— START Reading text —

The Grand Han Righteous Army (大漢義軍) was a collaborationist Chinese army cooperating with the Empire of Japan in campaigns in northern China  and Inner Mongolia immediately prior to the official start of hostilities of the Second Sino-Japanese War.

History
The Grand Han Righteous Army was formed by minor warlord and commander of the Chahar People's Anti-Japanese Army Wang Ying after his defeat by the Imperial Japanese Army in what now part of Inner Mongolia in 1936.

Wang defected to the Kwantung Army and persuaded the Japanese to permit him to recruit unemployed Chinese soldiers in Chahar Province to form a mercenary army with Japanese advisors. He managed to recruit approximately 6,000 men, who were trained by the Japanese and organized into four infantry brigades in Japanese-occupied northern Chahar. The troops were armed with weapons seized from Northeastern Army armories and warehouses in northern China. That force was attached another Japanese proxy army, the Inner Mongolian Army, under the overall command of Mongol Prince Teh Wang.

— END Reading text —
— START Stored data —

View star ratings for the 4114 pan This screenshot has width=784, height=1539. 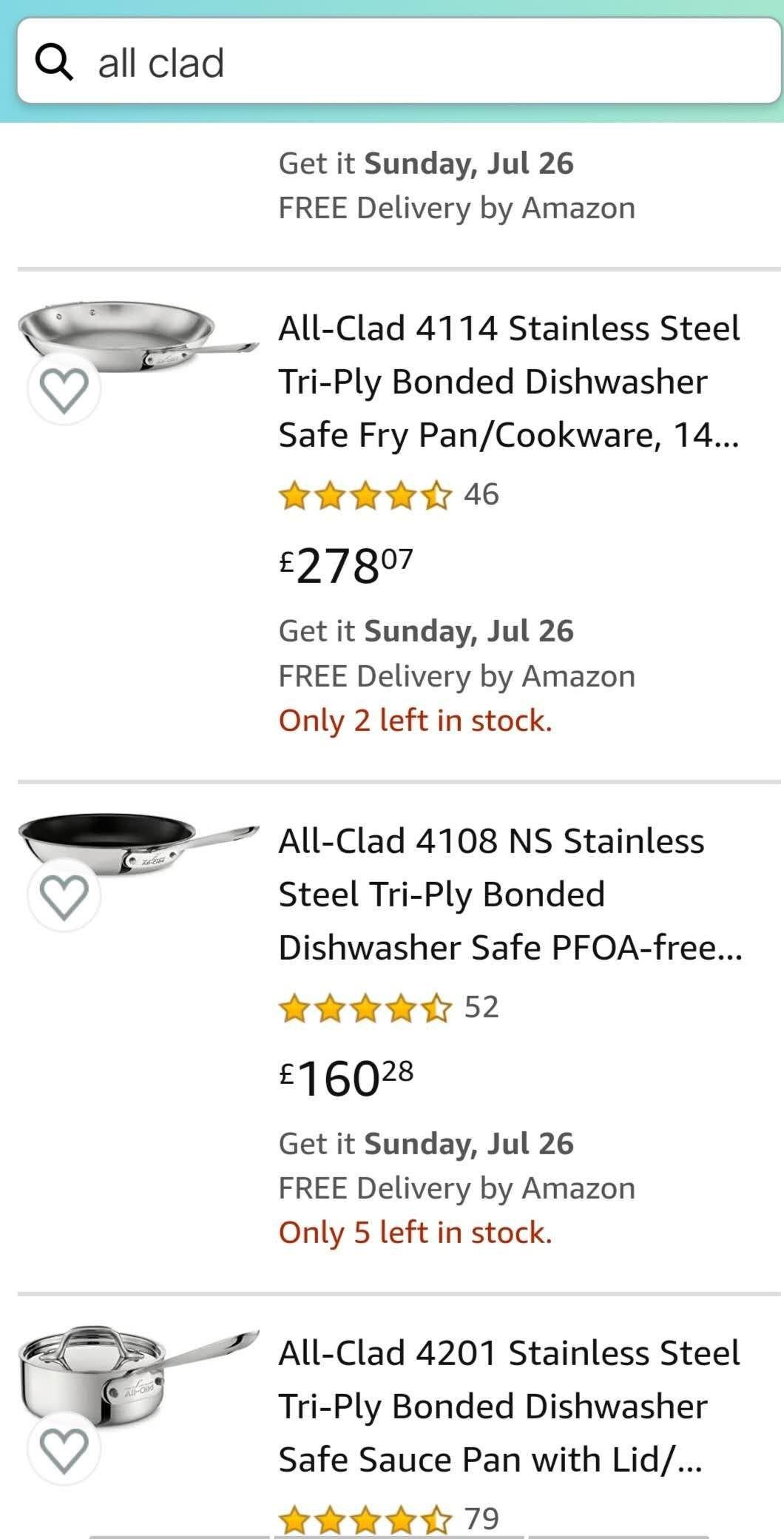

— END Stored data —

● **Tasks for this exercise**:
- a) Say whether each of these statements agrees with the passage on the Grand Han Righteous Army. Answer yes or no for each, quoting the words from the passage that decide it.
(i) Wang Ying recruited roughly 6,000 men.
(ii) The recruits were organized into six infantry brigades.
(iii) The troops were armed with weapons seized from Northeastern Army armories.
- b) Write the next part of the passage on the Grand Han Righteous Army, starting after its final sentence.

● **Task-by-task answers**:
- a)
(i) Yes: "He managed to recruit approximately 6,000 men"
(ii) No: "organized into four infantry brigades"
(iii) Yes: "The troops were armed with weapons seized from Northeastern Army armories and warehouses in northern China."

- b)
During the Invasion of Suiyuan the Inner Mongolian Army attacked Hongort on November 15, 1936. After several days of fighting, the attackers failed to capture the town. On November 17, a Chinese counterattack surprised the invaders and led to a disorganized retreat. Taking advantage of the disorder among the Mongolian forces, Chinese General Fu Zuoyi made a flanking movement to the west of the Mongolian headquarters at Pailingmiao, attacked and captured it, and routed the defenders. The Japanese transported Wang and his Grand Han Righteous Army by trucks into a location near Pai-ling-miao and launched a counterattack, which failed dismally on December 19. With the bulk of its men captured or killed, the Grand Han Righteous Army ceased to exist as an effective combat force, and the Japanese disbanded the remnants.

Sources 

 中国抗日战争正面战场作战记 (China's Anti-Japanese War Combat Operations)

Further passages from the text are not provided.